As far as political races go, the contest for Republican state committeewoman in Boston’s Second Suffolk district was among the most obscure in Massachusetts. No one appeared on the March 2020 ballot. Three write-in candidates garnered a few dozen votes, according to the city’s initial count.
But more than a year later, the seat is at the center of an unusual — and messy — legal battle that has entangled the City of Boston, Secretary of State William F. Galvin, and the Massachusetts Republican Party over who should hold an otherwise little-noticed party position.
It has also raised questions about how long is too long to settle a political contest — in this case, one subjected to a recount nearly 400 days after the vote.
“We don’t recalculate elections a year after the fact,” said Galvin, the state’s top election official.
Republican State Committee members are elected every four years on the presidential primary ballot — with one man and one woman serving from each state Senate district — and together act as the governing body of the party, including by picking the party chairman every other year.
One of the write-in candidates in the race, Nicaela Chinnaswamy, a Republican activist, filed a lawsuit this month against Galvin and Eneida Tavares, Boston’s election commissioner, asking a judge to name her the winner and a member of the Republican Party’s 80-member state committee.
In March, almost exactly a year to the day of the election, a judge approved Chinnaswamy’s request that the city perform a recount. The city first reported that she had received 25 votes, more than two other write-in candidates got but short of the 50-vote threshold needed to claim victory.
So, 389 days after the March 3, 2020, vote, Boston’s election department reviewed the ballots on a Saturday late last month, ultimately counting more than 100 additional votes than it originally had. The new total pushed Chinnaswamy’s count to 65 votes, ahead of write-in candidates Eleanor C. Greene, who received 50, and Rachel Kemp, who got 37.
By that point, however, the Massachusetts Republican Party — faced with an inconclusive election — had months earlier held an internal caucus in which Greene was selected to fill the seat.
Galvin, the state’s top election official, also said he will not recognize the new results, arguing it could set a “terrible precedent” of allowing unsatisfied candidates to force a rehashing of election results well past the deadlines already included in state law for a recount.
Jim Lyons, the state’s Republican Party chairman, said in a statement last month that the new results are evidence Boston election officials are “incompetent” or beholden to Democrats after they “actively disenfranchised Republican voters.”
Lyons, however, declined to comment Monday on whether he believes Chinnaswamy should hold the seat, citing the ongoing litigation. But according to the lawsuit Chinnaswamy filed last week in Suffolk Superior court, the party, which had at times opposed conducting the recount, has refused to seat her absent the new results being certified.
How election officials missed some of the votes is unclear. But the city’s counting machines, while able to recognize whether a voter selected the option to write in a candidate, don’t have the ability to record who the voter actually selected unless the ballot is hand-counted, according to Chinnaswamy’s lawsuit.
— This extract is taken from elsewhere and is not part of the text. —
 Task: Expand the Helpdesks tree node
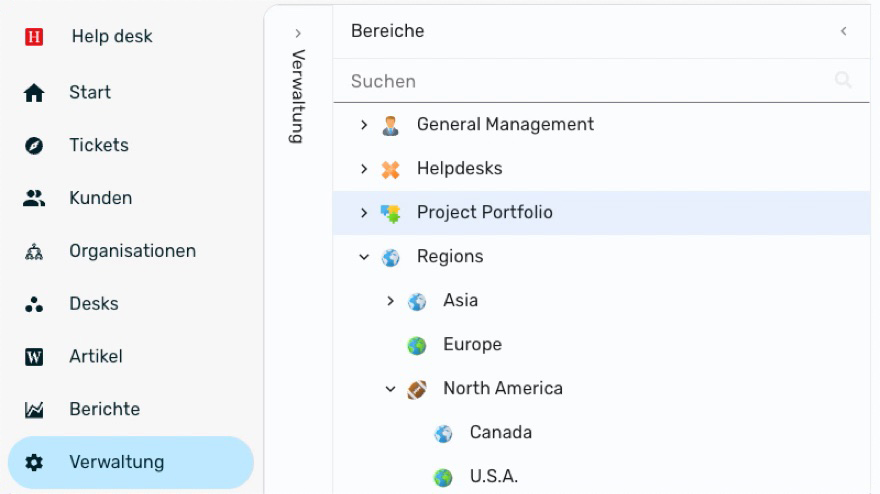pos(365,169)
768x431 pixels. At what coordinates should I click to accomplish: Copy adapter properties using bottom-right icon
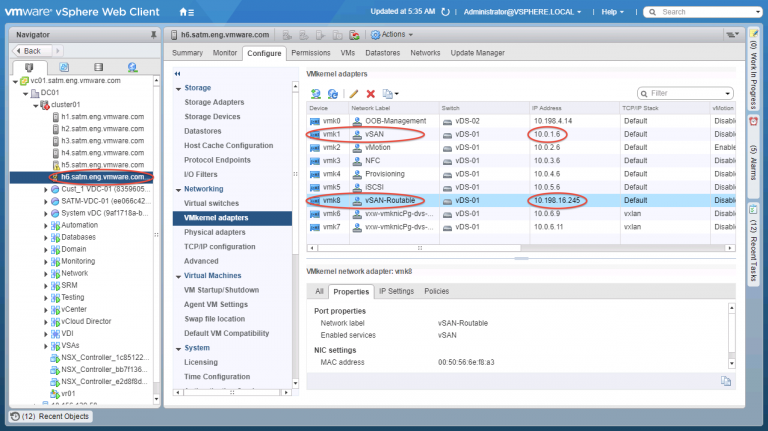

Chinnaswamy has waged her legal fight since shortly after the election. She said she received the initial results just hours before the initial deadline in March 2020 to force a recount — not enough time, she said, to gather the hundreds of signatures needed. And it took her multiple lawsuits, she said, to reach an agreement with Tavares to hold the recount, which the court later approved, according to her complaint.
After the Boston Elections Commission sent the new results to Galvin, Tavares told the secretary of state’s office that the commission does not have the authority to recertify the results — effectively making the process “pointless,” according to Chinnaswamy’s lawsuit. Under state law, local officials have to report the results of the election to Galvin’s within four days of the primary.
“The fact that the court-ordered recount occurred more than four days after the March 3, 2020 Election does not excuse the Commissioner or the Secretary of their duties” under the law, Chinnaswamy’s complaint reads.\
She and “the public have a right for government officials, namely the Commissioner and Secretary, to take the statutory steps to formally acknowledge the winner of an election following a court-ordered recount . . . that changed an election result.”
Tavares and Boston officials did not respond to requests for comment Monday. But Galvin was steadfast on Monday in his opposition to recognizing the recount, saying the episode is “totally motivated by internal politics that I know nothing about and don’t want to.”
“I don’t care who sits on the Republican State Committee,” he said, calling the notion of accepting the new results at this point “absurd.”
“If the party wants to do something [about the recount’s results], they can. But this matter, I think, is a very bad precedent,” he said.
A judge has not yet set any hearing dates in the case.